"Estou longe de ser um fã de Fórmula 1. E estou muitíssimo longe de ser um fã de Michael Schumacher. Ao desporto, considero-o repetitivo e pobre de alma nas paixões que desperta. Do piloto, acho praticamente o mesmo. Seja como for, é um dos melhores pilotos de todos os tempos e não é fácil encontrar semelhante currículo de vitórias noutra qualquer modalidade. Será essa a razão que leva um tamanho interesse global no seu estado de saúde? Ao ponto dum jornalista idiota se ter mascarado de padre para tentar entrar no seu quarto para supostamente nos informar sobre o seu estado de saúde? Talvez. Mas outra razão contribuiu para o interesse geral, o que me inclui a mim, que não ligo grande coisa à Fórmula 1. Há qualquer coisa de inusitado no acidente que ia tirando a vida a Schumacher.
Se Schumacher estivesse em risco de vida por uma doença crónica qualquer, seria banal. Se estivesse na cama do hospital por um acidente ligado à condução, seria expectável. Mas estar às portas da morte por ter ido contra uma rocha quando esquiava relativamente devagar, depois de anos a arriscar a vida a pilotar máquinas a velocidades pouco recomendáveis, é contranatura. É como ver um veterano de guerra morrer por um crime passional. É como se a morte tivesse de fazer justiça à vida. Não por ter de ser grandiosa ou banal, mas por dever ser adequada no seu contexto à história pública de quem se fina.
Conhecemos as figuras públicas pelas actividades que as fizeram públicas.

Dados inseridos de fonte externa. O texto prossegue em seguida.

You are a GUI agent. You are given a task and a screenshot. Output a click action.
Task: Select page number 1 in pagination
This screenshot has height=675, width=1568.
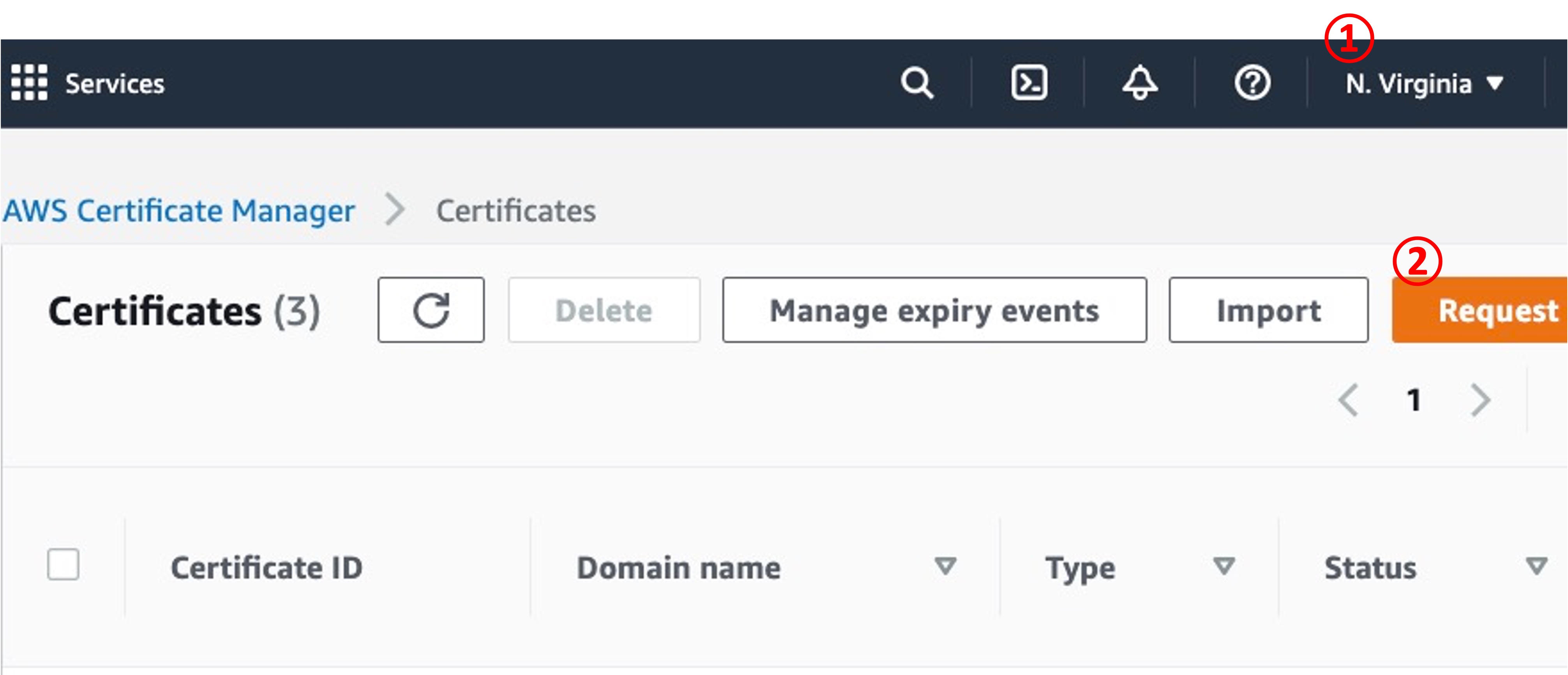point(1414,400)
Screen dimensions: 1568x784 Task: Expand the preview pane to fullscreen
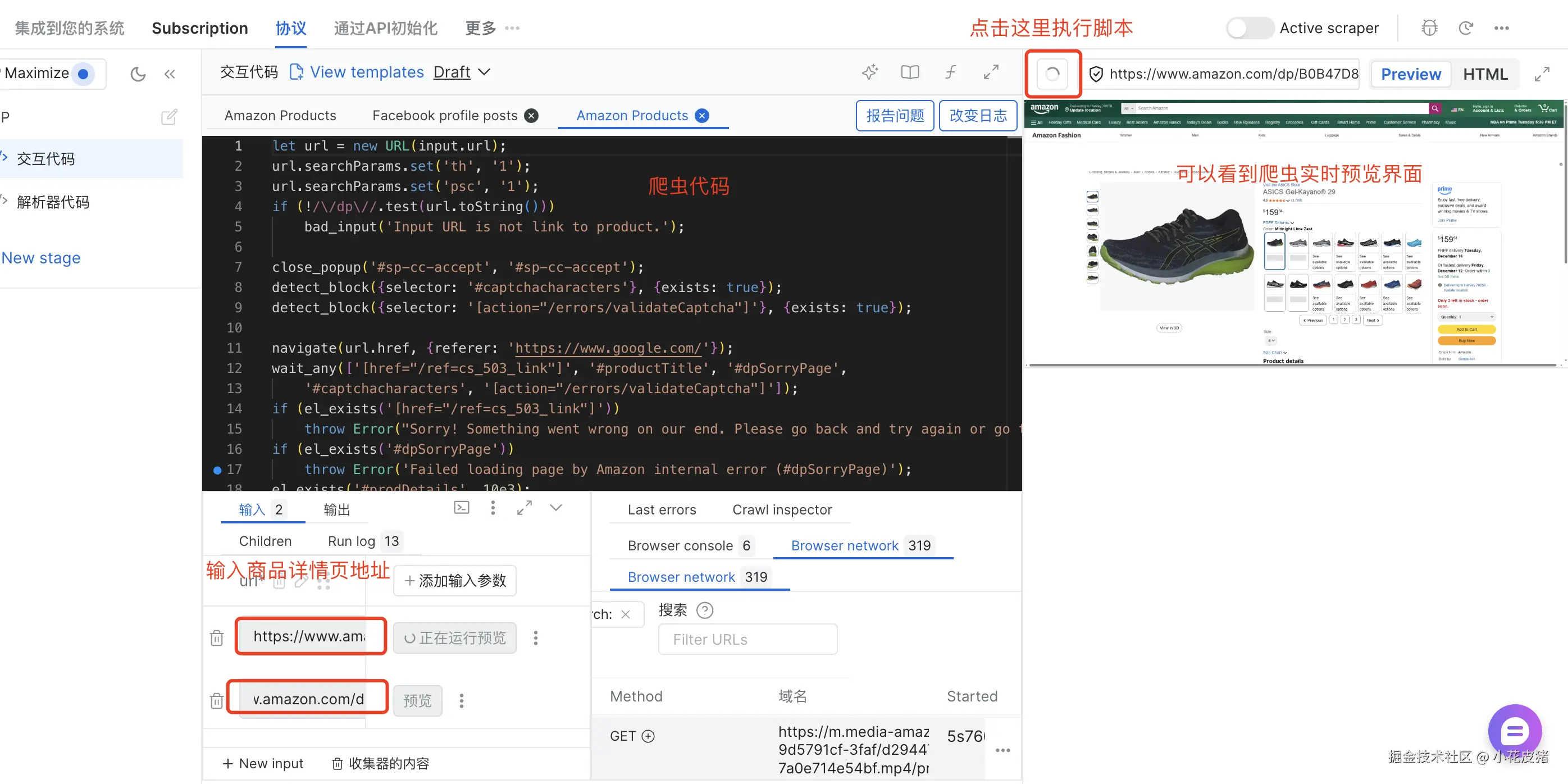point(1541,74)
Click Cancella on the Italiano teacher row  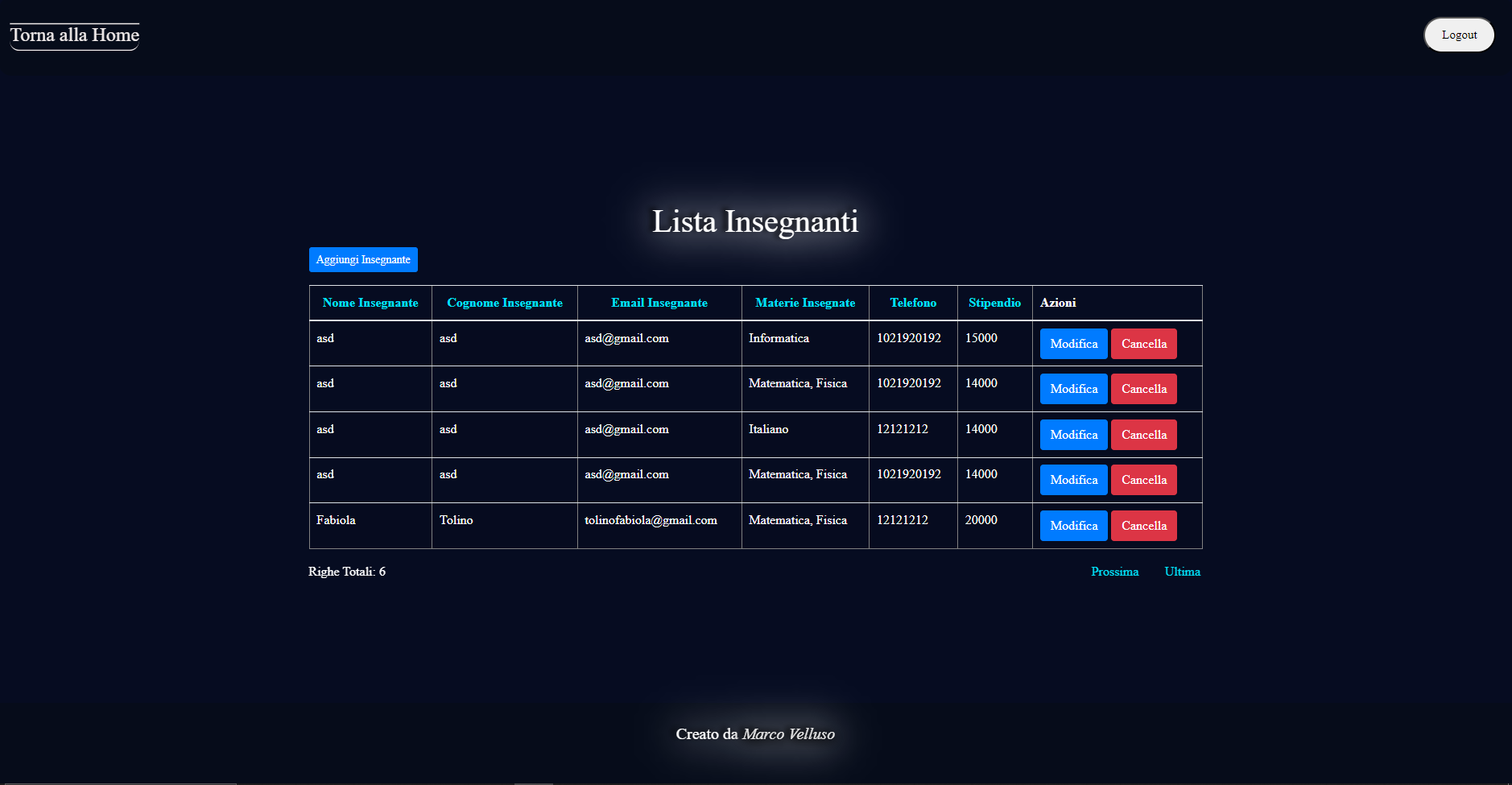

E esperamos que essas pessoas morram de morte comum – a que é genericamente adequada a todas as vidas - ou de morte compatível - o cantor de rock morre de overdose, o escritor de cirrose, o ator suicida-se de forma dramática, o político é assassinado ou morre de “doença prolongada”, o desportista morre de mazelas antigas ou de velhice. O piloto de Fórmula 1 não morre a esquiar fora de uma pista. Não lhe fica bem. Por isso, Schumacher não está destinado a esta morte. É aquilo a que costumamos chamar de “morte estúpida”. O que, bem vistas as coisas, é a mais estúpida das afirmações. Como se não fossem todas as mortes inevitavelmente estúpidas. Ou apenas lamentavelmente necessárias."